1. How much did the Jan. 25 Gifford Tornado Relief Concert at Gordyville raise?
The event brought in $45,000 to help rebuild Gifford, where the Nov. 17 storm destroyed 75 homes and damaged many other structures.
Craig and Wendy Bertram and Mike Higgins of the band Southern Transfer and Ryan Ideus of Feudin' Hillbillys organized the 10-hour event, collected donations, found sponsors and convinced 10 bands, including their own, to donate their time.
Money also was raised via the sale of concert T-shirts, a live auction and raffles. Food and drink vendors gave part of their proceeds to the cause. Despite frigid temperatures, more than 2,000 people traveled to Gordyville for the concert.
2. Dolores Allhands of Watseka first saw "Tony 'n Tina's Wedding" at the Station Theatre in 1995 and 15 times after that. She asks whether it's playing anywhere other than in Las Vegas.
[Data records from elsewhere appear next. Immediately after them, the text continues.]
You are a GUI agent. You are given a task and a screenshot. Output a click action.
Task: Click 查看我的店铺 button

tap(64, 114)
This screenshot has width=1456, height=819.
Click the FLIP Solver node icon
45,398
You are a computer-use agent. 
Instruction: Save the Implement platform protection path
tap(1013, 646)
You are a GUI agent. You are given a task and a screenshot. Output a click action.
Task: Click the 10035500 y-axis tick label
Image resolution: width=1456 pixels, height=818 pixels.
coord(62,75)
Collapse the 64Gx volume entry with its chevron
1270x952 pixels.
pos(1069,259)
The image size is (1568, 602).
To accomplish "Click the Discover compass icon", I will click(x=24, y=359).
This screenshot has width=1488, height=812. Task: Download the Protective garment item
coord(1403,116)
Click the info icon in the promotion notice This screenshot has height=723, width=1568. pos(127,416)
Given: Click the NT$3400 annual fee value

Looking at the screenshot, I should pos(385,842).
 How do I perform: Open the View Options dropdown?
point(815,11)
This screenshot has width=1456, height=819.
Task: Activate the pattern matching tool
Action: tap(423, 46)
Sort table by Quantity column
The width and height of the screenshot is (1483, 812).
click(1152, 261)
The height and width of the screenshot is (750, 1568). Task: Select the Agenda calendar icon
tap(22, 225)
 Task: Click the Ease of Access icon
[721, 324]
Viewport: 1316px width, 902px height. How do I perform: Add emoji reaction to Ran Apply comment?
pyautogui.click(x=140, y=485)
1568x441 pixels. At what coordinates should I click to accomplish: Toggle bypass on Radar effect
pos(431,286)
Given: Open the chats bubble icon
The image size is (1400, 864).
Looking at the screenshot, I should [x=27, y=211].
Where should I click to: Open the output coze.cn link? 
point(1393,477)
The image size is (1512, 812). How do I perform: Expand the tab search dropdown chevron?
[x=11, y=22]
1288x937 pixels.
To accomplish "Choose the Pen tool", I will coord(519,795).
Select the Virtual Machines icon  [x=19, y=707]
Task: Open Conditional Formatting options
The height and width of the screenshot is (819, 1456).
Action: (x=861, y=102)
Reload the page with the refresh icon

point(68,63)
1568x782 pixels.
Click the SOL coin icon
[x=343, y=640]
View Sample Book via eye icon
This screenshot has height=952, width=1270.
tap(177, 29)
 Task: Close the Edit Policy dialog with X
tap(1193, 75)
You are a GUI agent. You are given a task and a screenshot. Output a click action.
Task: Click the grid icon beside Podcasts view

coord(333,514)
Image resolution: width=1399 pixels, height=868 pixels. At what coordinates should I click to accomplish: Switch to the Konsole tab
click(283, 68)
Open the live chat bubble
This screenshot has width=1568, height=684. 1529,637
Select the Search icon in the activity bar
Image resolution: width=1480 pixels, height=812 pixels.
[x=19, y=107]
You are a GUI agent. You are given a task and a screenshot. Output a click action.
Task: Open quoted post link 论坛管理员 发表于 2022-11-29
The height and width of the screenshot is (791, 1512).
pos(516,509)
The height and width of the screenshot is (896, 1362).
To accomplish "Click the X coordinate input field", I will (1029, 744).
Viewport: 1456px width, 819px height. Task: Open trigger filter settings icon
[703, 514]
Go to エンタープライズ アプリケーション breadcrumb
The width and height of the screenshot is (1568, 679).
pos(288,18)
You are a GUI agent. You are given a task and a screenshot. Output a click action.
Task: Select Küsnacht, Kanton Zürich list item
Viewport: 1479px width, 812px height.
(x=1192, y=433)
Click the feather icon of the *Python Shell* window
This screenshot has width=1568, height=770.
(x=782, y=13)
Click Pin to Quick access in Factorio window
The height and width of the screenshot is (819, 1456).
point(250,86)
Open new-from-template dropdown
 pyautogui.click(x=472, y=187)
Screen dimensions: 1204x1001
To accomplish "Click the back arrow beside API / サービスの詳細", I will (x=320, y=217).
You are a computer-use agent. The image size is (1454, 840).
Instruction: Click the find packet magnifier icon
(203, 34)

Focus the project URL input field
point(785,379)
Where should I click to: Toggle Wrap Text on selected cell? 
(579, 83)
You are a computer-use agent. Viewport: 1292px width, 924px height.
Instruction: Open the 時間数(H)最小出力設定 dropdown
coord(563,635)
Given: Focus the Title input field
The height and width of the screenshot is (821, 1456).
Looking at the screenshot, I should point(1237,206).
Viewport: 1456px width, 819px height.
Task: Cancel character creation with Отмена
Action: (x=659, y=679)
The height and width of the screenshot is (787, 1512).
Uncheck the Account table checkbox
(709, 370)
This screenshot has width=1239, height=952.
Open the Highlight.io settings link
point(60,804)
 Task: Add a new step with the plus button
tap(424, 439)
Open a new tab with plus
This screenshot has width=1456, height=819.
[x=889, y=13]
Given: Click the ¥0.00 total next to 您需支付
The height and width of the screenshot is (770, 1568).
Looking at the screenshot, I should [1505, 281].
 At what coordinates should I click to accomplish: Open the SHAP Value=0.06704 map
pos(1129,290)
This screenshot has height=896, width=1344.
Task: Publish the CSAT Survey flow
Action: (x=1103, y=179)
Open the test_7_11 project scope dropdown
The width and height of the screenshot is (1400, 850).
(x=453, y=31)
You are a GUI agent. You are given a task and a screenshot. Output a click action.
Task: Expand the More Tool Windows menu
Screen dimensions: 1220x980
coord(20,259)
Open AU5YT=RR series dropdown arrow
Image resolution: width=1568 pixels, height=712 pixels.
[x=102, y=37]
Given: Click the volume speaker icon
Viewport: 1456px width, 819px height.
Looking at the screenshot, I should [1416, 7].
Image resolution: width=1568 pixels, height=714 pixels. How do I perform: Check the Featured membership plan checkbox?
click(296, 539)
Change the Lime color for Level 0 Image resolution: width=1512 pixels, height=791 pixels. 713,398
Yes, but in New York. A 25th anniversary production of the satire, in which theater-goers play the wedding guests, will open March 5, with the "ceremony" at Jacqueline Kennedy Onassis High School in Manhattan and the traditional Italian-American wedding banquet at Guy's American Kitchen and Bar.
Mills Entertainment in Saratoga Springs, N.Y., is presenting "T n' T's Wedding" through Dec. 31, 2015.
Samuel French Licensing, which licenses the hit play, said it's not available for production at this time.
3. Lots of people are asking Mimi who's behind the Sept. 11-14 Phases of the Moon Music + Art Festival at Kennekuk County Park near Danville. And will it be annual?
The father-son team of Barry and Sam Shear of Terrapin Ridge Productions in Barrington is responsible. Phases of the Moon — Terrapin's first production — started as an idea for a concert to benefit a nonprofit and grew exponentially from there.
For the event, the Shears teamed up with producer K Square Inc. in St. Louis, which has hired an impressive lineup of bands already. More will be announced soon.
The Shears chose Kennekuk because it's centrally located, is a beautiful park and has 3,000 acres of space and a strong infrastructure.
Sam, 23, had the idea for Phases of the Moon. His inspiration: As a fine arts major at Sierra Nevada College, he and other art students took an art piece to the Burning Man festival every year.
His father, 63, has a strong background in finance but is no longer in that field. He was "intrigued" enough by his son's idea to jump on board.
The Shearses plan to make Phases of the Moon happen every year at Kennekuk, likely the weekend after Labor Day.